### [TASK]
Reproduce the records verbatim from the line containing "Confirm the password with 決定 button" through the line containing "Action: (x=1177, y=283)", inclusive.

### [EXERCISE MATERIALS]
⁂

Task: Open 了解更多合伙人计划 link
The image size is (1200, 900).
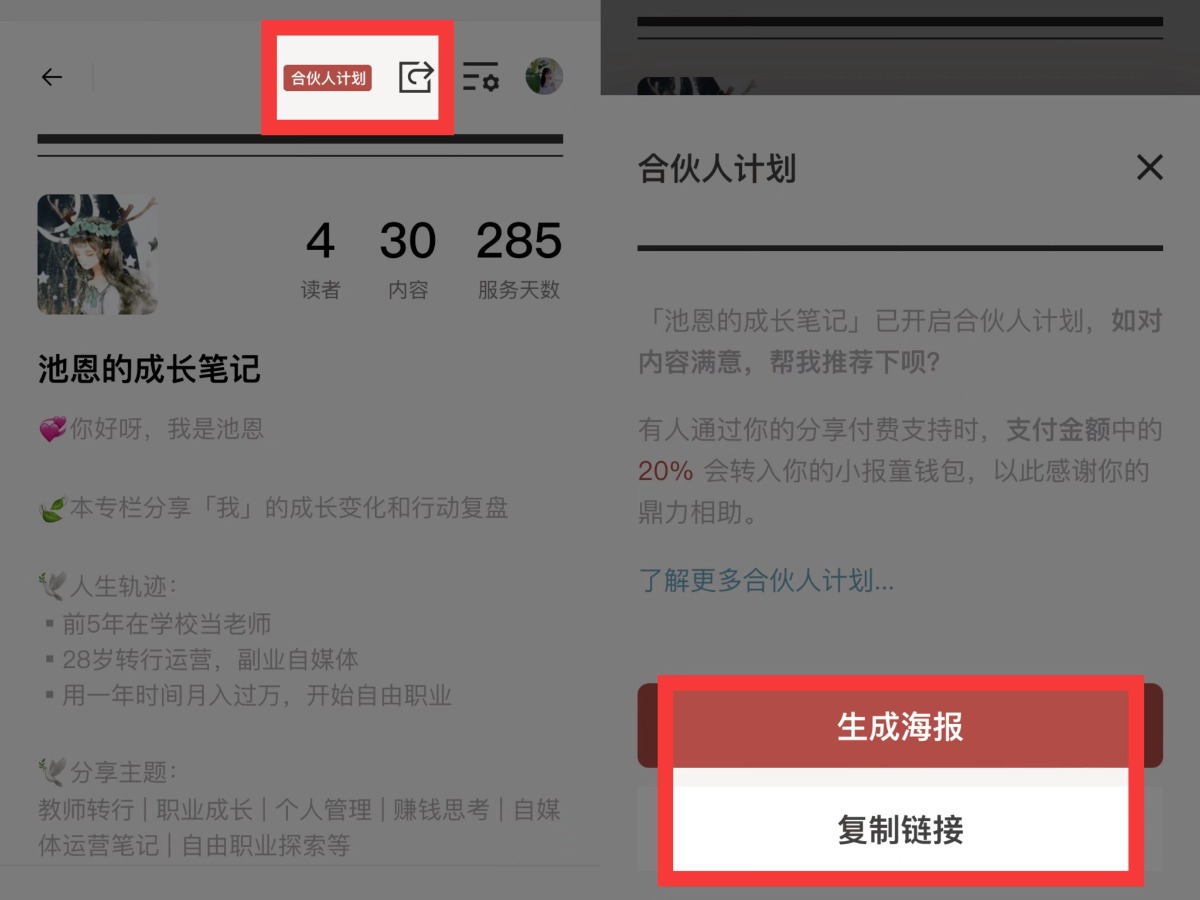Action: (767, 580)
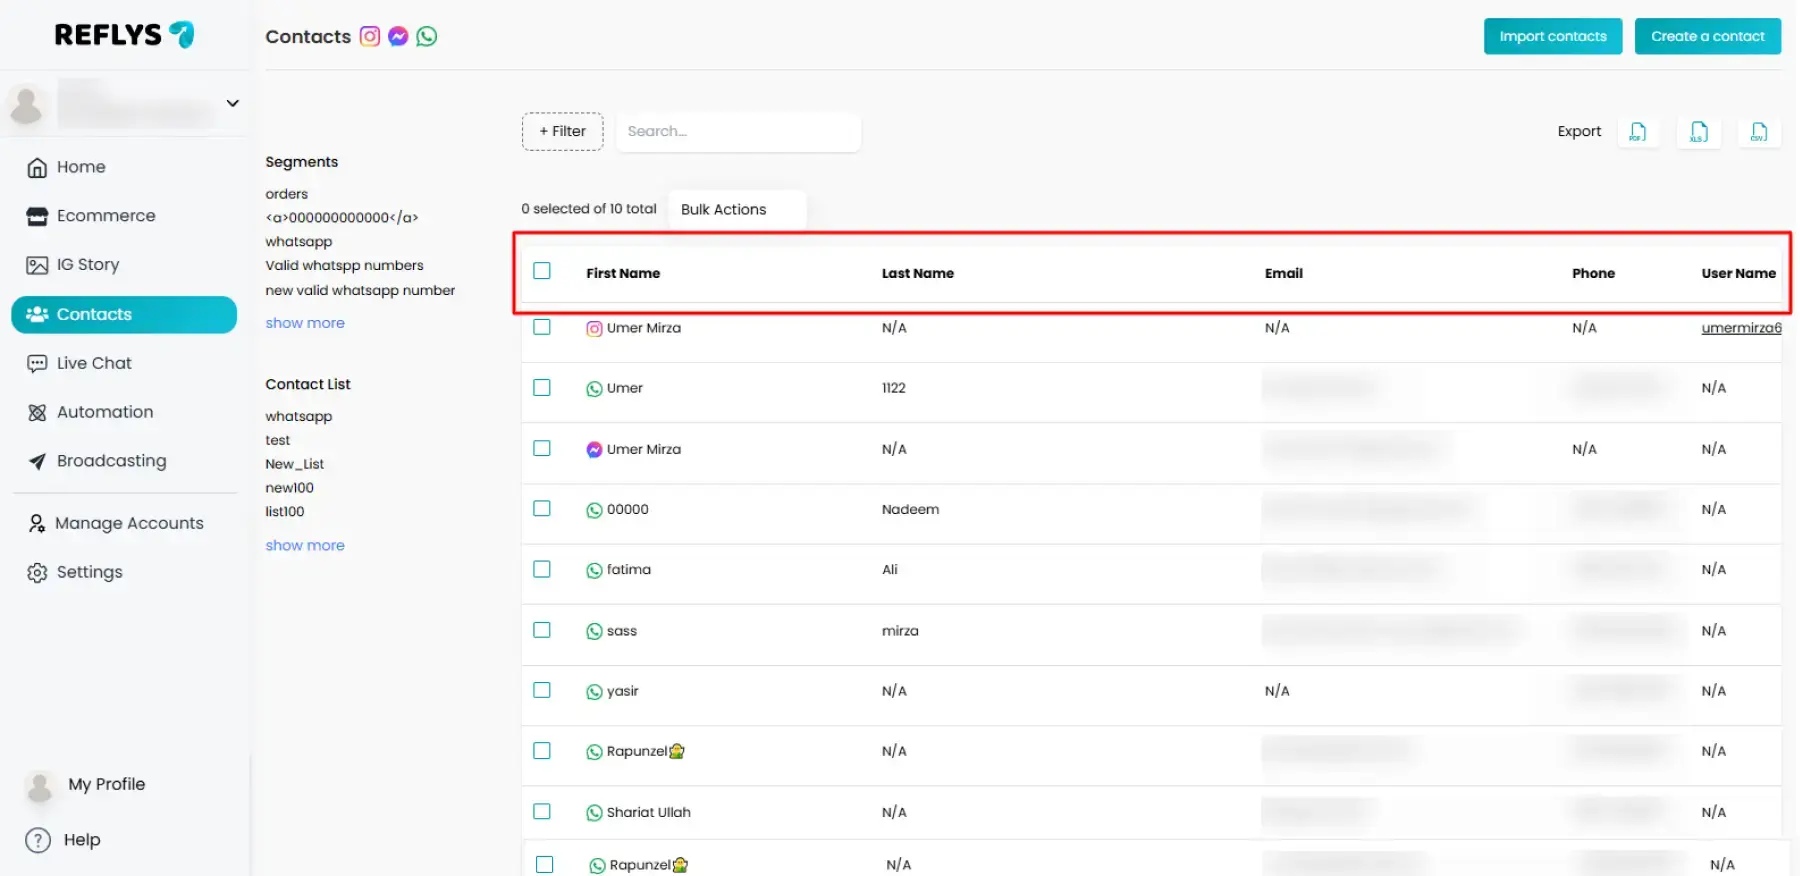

⁂

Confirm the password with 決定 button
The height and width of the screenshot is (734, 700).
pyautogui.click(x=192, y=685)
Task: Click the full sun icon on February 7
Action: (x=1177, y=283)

⁂

### [RESPONSE TO THE TASK]
Confirm the password with 決定 button
The height and width of the screenshot is (734, 700).
pyautogui.click(x=192, y=685)
Task: Click the full sun icon on February 7
Action: (x=1177, y=283)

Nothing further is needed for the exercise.